[EXERCISE DIRECTIONS]:
Only the lines from the one that contains "Given: Expand the Terminal" to the end of the material below are wanted, each duplicated exactly.
-------------------------
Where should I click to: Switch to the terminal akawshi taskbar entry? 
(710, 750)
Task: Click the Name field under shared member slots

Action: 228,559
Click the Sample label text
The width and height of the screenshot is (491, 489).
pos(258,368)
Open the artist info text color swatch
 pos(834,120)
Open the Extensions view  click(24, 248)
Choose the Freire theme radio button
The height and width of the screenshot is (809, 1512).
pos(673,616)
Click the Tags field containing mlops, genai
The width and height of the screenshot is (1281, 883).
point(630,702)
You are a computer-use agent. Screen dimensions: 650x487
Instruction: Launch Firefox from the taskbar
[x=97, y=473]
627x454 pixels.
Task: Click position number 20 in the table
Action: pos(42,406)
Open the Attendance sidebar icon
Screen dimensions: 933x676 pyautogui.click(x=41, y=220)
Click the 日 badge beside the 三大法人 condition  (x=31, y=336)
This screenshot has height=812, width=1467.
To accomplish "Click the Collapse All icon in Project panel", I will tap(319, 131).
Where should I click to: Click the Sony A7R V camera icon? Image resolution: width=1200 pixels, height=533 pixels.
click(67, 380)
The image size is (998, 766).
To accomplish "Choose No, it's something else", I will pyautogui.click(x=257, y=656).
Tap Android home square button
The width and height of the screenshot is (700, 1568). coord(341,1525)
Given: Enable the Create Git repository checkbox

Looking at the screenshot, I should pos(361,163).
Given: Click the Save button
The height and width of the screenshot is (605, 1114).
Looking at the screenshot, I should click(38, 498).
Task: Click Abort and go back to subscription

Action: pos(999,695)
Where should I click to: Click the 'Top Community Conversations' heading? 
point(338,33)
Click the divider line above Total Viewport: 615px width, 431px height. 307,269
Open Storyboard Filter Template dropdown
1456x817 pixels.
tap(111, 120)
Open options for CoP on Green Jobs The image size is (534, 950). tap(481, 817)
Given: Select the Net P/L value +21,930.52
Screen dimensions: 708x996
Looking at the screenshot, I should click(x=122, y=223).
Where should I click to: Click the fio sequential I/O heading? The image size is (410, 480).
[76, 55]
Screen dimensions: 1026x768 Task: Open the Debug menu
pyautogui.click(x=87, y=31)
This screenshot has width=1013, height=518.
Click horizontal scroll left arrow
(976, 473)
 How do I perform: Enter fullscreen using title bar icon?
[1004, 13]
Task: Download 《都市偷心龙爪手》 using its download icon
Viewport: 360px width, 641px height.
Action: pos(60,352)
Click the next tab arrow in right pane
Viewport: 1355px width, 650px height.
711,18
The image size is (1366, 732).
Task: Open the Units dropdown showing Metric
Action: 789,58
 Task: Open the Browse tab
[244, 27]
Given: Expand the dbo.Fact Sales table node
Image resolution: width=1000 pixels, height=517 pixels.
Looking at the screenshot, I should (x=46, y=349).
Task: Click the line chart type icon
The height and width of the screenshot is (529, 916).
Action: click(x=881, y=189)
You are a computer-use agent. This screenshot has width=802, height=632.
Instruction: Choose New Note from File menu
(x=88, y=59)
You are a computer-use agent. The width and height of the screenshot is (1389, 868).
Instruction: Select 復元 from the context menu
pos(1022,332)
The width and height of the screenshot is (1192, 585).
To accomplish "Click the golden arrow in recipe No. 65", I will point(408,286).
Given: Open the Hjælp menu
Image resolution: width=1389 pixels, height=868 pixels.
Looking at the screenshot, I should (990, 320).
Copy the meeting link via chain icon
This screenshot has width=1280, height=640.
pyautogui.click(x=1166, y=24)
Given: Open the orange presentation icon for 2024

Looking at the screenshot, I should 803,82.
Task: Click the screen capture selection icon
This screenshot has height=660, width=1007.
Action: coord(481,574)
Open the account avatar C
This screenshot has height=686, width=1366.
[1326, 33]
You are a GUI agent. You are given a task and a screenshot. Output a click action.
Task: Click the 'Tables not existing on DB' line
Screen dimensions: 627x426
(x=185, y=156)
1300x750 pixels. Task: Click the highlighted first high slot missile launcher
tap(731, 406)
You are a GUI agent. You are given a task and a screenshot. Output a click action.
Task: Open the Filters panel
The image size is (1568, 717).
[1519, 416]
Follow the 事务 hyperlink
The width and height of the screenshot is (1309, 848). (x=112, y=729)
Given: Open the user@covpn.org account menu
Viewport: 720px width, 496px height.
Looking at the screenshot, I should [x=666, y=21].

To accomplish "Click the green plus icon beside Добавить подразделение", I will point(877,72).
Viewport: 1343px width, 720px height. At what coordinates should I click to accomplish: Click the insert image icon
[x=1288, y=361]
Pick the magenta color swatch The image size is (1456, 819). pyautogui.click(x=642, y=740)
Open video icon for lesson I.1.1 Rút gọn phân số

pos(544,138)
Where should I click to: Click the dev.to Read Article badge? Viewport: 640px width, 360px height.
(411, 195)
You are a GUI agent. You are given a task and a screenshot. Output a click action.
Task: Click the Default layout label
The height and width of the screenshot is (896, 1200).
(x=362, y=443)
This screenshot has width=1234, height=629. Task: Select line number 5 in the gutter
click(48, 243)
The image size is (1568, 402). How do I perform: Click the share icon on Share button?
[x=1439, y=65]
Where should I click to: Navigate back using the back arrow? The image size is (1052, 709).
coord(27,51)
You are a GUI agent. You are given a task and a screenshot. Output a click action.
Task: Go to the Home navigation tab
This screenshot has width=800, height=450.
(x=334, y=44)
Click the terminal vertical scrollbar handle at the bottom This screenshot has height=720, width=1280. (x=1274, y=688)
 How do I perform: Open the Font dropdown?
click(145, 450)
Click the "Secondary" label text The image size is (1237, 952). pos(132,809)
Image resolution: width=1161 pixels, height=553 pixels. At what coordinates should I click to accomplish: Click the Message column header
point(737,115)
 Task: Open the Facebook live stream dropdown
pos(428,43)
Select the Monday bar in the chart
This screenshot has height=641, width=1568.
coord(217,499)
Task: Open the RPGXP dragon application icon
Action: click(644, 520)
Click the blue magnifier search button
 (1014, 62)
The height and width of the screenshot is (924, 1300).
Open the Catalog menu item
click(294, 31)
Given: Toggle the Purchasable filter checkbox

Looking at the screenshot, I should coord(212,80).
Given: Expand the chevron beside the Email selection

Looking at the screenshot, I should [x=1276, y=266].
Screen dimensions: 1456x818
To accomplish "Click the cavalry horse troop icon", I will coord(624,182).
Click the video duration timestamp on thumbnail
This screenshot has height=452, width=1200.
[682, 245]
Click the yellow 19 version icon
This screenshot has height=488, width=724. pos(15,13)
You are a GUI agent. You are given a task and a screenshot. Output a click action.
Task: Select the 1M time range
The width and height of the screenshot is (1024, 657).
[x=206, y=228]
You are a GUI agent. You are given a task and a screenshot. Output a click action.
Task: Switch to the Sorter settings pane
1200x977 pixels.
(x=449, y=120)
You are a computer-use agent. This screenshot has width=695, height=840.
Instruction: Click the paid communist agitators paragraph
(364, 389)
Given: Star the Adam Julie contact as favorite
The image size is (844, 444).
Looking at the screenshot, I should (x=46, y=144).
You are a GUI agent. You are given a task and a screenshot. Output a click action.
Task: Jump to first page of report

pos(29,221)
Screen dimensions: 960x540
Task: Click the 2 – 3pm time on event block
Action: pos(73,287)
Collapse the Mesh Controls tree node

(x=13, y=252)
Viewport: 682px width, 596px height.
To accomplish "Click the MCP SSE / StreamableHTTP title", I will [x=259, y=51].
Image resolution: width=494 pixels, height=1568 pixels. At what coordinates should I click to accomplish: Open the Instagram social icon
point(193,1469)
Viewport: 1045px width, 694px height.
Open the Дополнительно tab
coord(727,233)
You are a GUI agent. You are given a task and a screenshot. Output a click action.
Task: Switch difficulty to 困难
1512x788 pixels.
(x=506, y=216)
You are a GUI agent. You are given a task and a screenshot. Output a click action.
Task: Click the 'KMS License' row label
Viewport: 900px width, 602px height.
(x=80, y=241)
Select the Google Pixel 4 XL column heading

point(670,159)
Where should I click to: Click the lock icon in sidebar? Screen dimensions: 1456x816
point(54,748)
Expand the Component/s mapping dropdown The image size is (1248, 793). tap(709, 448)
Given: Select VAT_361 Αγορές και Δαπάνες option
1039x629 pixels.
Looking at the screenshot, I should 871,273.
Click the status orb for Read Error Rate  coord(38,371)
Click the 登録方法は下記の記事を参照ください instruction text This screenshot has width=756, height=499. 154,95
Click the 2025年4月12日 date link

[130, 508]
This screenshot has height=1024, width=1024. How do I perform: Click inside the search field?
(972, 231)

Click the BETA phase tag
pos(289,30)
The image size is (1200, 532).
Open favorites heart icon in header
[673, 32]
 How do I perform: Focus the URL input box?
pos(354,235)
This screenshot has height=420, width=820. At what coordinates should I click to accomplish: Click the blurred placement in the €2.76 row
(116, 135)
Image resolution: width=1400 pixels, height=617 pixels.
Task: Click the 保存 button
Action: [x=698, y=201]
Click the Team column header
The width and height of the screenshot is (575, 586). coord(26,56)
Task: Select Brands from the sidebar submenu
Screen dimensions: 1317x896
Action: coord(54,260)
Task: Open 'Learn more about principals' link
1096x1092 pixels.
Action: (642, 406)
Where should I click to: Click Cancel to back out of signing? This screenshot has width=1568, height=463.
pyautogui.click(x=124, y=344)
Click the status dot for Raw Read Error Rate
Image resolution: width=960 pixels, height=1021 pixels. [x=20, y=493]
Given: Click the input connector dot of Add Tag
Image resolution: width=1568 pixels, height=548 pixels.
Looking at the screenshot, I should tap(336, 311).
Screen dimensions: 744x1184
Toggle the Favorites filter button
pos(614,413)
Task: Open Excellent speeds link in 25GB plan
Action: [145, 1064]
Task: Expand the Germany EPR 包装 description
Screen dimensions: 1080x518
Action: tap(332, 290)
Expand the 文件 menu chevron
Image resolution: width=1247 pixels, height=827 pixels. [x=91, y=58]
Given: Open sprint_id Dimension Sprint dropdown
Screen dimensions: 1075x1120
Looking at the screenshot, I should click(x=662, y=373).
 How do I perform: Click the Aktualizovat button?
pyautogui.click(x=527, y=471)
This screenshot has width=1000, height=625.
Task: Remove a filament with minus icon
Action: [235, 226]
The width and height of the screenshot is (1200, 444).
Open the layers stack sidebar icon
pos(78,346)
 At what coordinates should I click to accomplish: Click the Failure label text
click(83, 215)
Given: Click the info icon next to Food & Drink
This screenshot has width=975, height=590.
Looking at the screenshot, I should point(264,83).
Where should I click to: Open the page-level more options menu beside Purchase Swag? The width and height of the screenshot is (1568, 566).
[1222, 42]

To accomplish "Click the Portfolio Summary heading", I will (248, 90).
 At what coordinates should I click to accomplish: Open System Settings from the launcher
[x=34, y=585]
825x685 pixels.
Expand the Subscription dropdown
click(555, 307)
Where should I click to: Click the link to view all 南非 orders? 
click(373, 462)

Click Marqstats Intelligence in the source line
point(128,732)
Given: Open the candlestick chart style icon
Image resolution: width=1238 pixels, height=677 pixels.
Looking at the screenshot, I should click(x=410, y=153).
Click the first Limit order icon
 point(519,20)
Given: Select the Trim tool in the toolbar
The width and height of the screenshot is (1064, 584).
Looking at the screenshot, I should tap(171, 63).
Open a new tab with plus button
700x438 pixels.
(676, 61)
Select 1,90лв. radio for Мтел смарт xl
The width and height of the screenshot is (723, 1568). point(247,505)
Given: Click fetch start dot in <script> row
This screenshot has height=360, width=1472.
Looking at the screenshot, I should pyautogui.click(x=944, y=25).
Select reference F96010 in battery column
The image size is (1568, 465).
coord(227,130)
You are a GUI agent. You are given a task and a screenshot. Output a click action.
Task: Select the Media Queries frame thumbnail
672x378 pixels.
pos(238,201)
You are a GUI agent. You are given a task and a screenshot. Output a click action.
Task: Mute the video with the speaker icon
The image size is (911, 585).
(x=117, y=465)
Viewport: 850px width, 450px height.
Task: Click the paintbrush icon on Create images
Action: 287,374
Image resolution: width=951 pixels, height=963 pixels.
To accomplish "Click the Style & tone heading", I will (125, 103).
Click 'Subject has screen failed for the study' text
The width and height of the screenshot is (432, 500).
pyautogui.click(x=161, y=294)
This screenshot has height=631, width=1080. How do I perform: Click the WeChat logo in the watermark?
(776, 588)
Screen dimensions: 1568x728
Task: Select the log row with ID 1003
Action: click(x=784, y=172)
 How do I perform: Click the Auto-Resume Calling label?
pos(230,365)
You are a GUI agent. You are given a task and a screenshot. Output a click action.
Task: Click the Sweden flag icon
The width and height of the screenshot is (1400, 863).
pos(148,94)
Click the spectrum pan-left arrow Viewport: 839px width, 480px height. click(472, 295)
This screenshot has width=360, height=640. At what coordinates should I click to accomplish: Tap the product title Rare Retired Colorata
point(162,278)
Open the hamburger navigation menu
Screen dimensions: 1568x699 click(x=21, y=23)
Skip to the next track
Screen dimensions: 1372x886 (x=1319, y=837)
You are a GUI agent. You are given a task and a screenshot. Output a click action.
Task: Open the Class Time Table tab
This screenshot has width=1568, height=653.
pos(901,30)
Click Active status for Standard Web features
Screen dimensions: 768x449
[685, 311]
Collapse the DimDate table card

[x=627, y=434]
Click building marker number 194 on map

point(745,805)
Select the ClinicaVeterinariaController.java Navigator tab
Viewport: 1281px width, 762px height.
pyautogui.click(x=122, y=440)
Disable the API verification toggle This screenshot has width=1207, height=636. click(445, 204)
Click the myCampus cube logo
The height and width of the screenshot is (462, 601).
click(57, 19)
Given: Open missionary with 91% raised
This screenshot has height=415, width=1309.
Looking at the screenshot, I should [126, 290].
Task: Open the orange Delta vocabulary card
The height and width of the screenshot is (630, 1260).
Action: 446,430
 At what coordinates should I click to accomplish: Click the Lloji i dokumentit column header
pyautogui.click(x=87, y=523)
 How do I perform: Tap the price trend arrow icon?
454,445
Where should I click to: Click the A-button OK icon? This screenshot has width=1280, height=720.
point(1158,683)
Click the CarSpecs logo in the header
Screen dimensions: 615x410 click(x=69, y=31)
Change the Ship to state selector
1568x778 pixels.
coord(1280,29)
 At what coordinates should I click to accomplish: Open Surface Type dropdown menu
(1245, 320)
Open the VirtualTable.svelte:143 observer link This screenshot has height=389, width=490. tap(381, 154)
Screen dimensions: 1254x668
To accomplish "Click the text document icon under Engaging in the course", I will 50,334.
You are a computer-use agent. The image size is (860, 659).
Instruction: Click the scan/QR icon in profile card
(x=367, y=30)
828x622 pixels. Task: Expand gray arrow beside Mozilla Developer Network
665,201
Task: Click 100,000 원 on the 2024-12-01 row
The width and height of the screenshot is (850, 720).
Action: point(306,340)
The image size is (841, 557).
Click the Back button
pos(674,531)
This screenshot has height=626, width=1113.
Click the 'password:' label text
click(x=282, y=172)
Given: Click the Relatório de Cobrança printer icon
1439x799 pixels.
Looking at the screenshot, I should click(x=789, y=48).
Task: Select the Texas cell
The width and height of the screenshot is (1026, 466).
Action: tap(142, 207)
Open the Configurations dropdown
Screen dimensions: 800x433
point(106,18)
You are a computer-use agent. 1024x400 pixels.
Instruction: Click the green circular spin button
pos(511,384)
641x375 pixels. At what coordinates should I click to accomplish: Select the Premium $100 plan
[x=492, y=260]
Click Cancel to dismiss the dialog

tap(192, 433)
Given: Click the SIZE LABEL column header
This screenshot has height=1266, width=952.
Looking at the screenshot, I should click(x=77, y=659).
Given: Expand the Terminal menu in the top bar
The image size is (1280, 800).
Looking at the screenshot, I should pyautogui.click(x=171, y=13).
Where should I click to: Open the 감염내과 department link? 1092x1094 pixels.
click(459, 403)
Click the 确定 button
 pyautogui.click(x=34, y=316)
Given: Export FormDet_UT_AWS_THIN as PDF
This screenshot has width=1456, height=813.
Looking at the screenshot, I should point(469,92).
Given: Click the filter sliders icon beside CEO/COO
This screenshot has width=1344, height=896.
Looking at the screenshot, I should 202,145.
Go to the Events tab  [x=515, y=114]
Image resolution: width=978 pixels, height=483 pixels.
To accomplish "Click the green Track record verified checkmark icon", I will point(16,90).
-------------------------
[RESPONSE TO THE TASK]:
Given: Expand the Terminal menu in the top bar
The image size is (1280, 800).
Looking at the screenshot, I should pyautogui.click(x=171, y=13).
Where should I click to: Open the 감염내과 department link? 1092x1094 pixels.
click(459, 403)
Click the 确定 button
 pyautogui.click(x=34, y=316)
Given: Export FormDet_UT_AWS_THIN as PDF
This screenshot has width=1456, height=813.
Looking at the screenshot, I should point(469,92).
Given: Click the filter sliders icon beside CEO/COO
This screenshot has width=1344, height=896.
Looking at the screenshot, I should 202,145.
Go to the Events tab  [x=515, y=114]
Image resolution: width=978 pixels, height=483 pixels.
To accomplish "Click the green Track record verified checkmark icon", I will point(16,90).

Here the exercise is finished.